July 1st

From the early hours of the eighth day, the visionaries were being chased by large police forces. Throughout the village people were being asked where they were but the answers were of  little help to the police: In the fields, in the village, here, there, everywhere.

It may not look too frightening, but there were many of them: A good week into the apparitions, tracking down the visionaries was the top priority of the local police

In a sense they were right because the visionaries, fully aware that they were being looked for, stayed out of sight and even changed their clothes in order to change their appearance. However, in the early afternoon all these precautions did not prevent Ivanka, Marija and Vicka from being tracked down by two policemen who offered to take them along for a ride: This way, the officers explained, both sides would get what they wanted: The visionaries would escape the throng of people who kept asking them all kinds of questions – and the police would keep the seers away from the Hill of Apparitions.
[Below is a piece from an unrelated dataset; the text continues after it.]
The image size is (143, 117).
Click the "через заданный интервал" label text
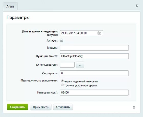[x=81, y=81]
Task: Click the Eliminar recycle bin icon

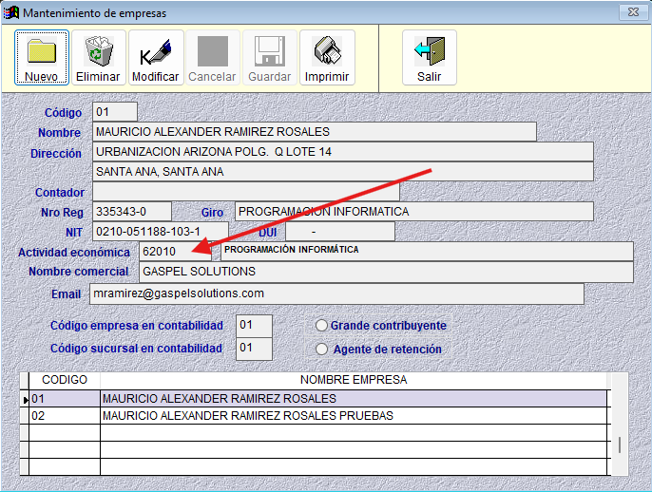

Ivanka, Marija and Vicka accepted the offer, but soon had to acknowledge they had fallen into a trap. When the police car drove by the church toward Ciluk, they started banging the doors as they shouted for help. This was when the Virgin Mary appeared to them briefly to offer her encouragement. The police officers noticed the expressions on the girls’ faces and stopped the car, shouting they were witches. The three visionaries flung the doors open and ran through the vineyards, heading for the church.The two policemen continued chasing them on foot.

St. James' Church in Medjugorje in the Summer of 1981. The stream of people heading towards the church is merely a symbol of the throng that gathered for the evening Mass on July 1st - and of the more than 30 million pilgrims who were later to arrive

Inside the church Fr. Jozo, the parish priest, found himself in great anguish. Now both of his assistants had started to believe that the visions of the children might be real. Feeling great responsibility towards the people as well as towards his fellow priests, yet less and less knowing what to make of the whole situation, alone in the church he knelt down and prayed: “God, I know You talked to Abraham, to Moses and to others. Now there are thousands of people here these days. Tell me where the river is going. I do not know where the mouth of that river is, nor what its source is”.

To Fr. Jozo, what happened next was both a turning point and a moment of profound revelation. While he was praying, he heard a voice say: “Come out and protect the children!”. He left his Bible and breviary behind, genuflected and with no further thought or delay left the church. As he left St. James’ Church through the middle door, with his foot still in the air and the door handle still in his hand, the visionaries ran toward him from the left side.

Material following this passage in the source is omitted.